The International Energy Agency (IEA) expects global natural gas consumption to fall by 0.5% in 2026, a reduction of about 20 billion cubic metres for the year, according to its third-quarter 2026 Gas Market Report. The agency attributes the projected decline largely to higher prices that have curbed demand among power generators and industrial users after supplies were tightened by the U.S.-Iran conflict.

The IEA noted this would be the third annual decline in global gas demand this decade, following drops recorded in 2020 and 2022. Analysts at the agency point to price-sensitive sectors as the principal drivers of the downturn, with utilities and heavy industry trimming consumption in response to the market environment.

Regionally, gas consumption in Asia eased by about 1% year-on-year in the first half of 2026. The report said higher prices in the region encouraged switching to cheaper alternatives, most notably coal within the power sector, contributing to the reduction in gas use.

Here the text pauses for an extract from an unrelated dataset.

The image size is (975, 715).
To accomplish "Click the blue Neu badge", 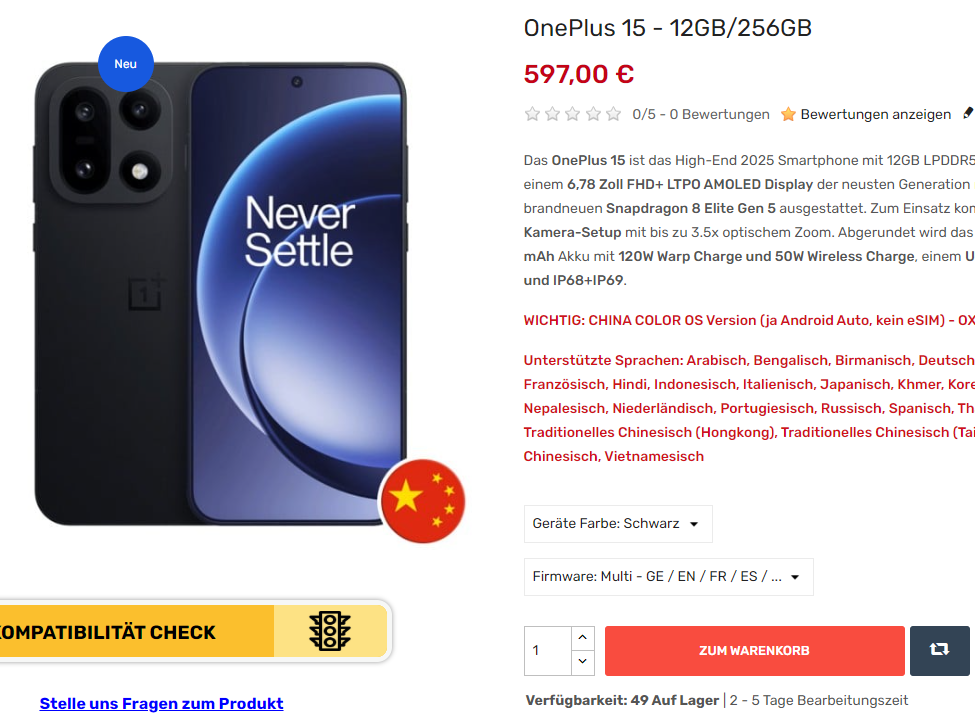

Price movements have been pronounced. Europe’s benchmark TTF average for the second quarter rose 32% compared with the same period in the prior year, reaching almost $16 per million British thermal units (mmBtu). In Asia, spot LNG prices tracked by the Platts JKM benchmark climbed 45% year-on-year to an average of $17.5 per mmBtu in the second quarter.

The IEA highlighted a sharp drop in liquefied natural gas flows through the Strait of Hormuz following the U.S.-Iran conflict. The strait is an important shipping corridor that typically carries about 20% of global LNG supplies, and the disruption has been a central factor tightening availability.

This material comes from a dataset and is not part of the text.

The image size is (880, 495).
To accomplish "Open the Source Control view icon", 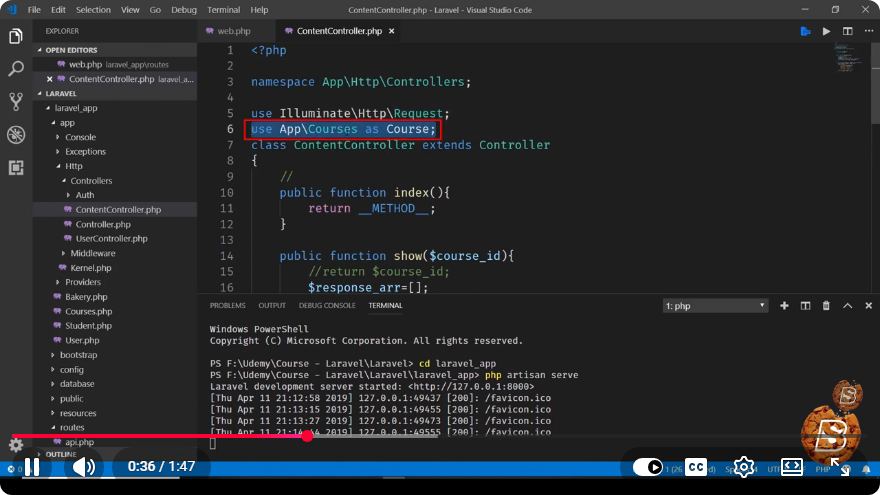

For the full year, the IEA currently expects global LNG supply to remain broadly unchanged from 2025, as increased output in regions outside the Gulf has helped offset the disruptions. However, the report warns that if the Strait of Hormuz is not fully reopened before the start of the fourth quarter, global LNG supply could post an annual decline for 2026 - the first such decrease since 2012.

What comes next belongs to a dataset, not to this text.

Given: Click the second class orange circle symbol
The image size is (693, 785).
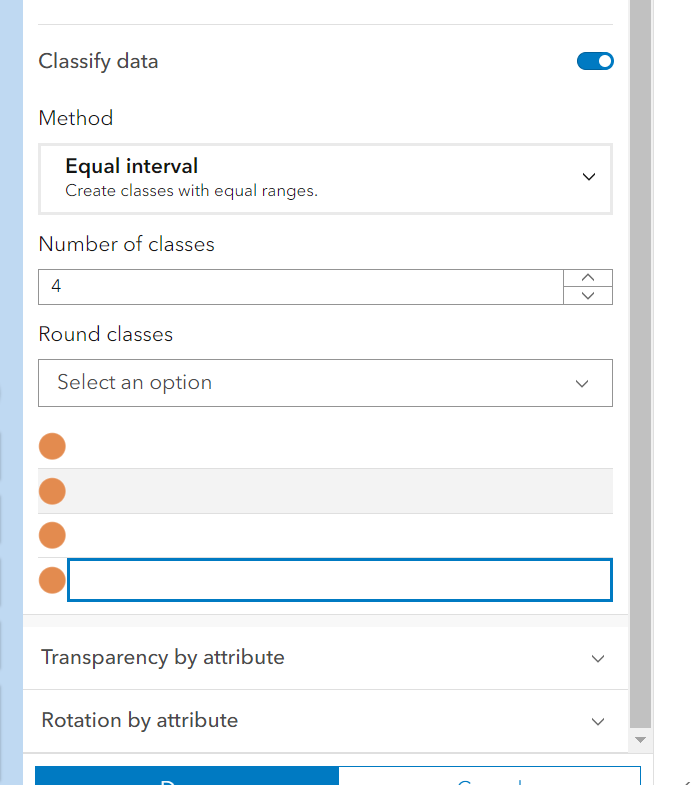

The agency also documented very steep reductions in output from specific Gulf producers. LNG supply from Qatar and the United Arab Emirates fell sharply, with production down almost 80% in the March-June period compared with the same four months in 2025.

The IEA’s findings underline the sensitivity of gas markets to both price movements and chokepoint disruptions, with consequences for gas-fired power generation, industrial demand and global LNG trade flows.

Risks

  • Prolonged closure or partial closure of the Strait of Hormuz could further tighten global LNG supplies and disrupt trade flows, affecting energy-importing economies and LNG shipping markets.
  • A continued sharp reduction in Gulf output - exemplified by the near 80% decline in Qatar and UAE production in March-June versus the same period in 2025 - risks creating supply shortfalls if not offset by other producers, impacting price volatility and utilities' fuel choices.
  • Sustained high gas prices may lead to more fuel switching in power generation and industry, increasing demand for coal and altering electricity market dynamics and emissions outcomes.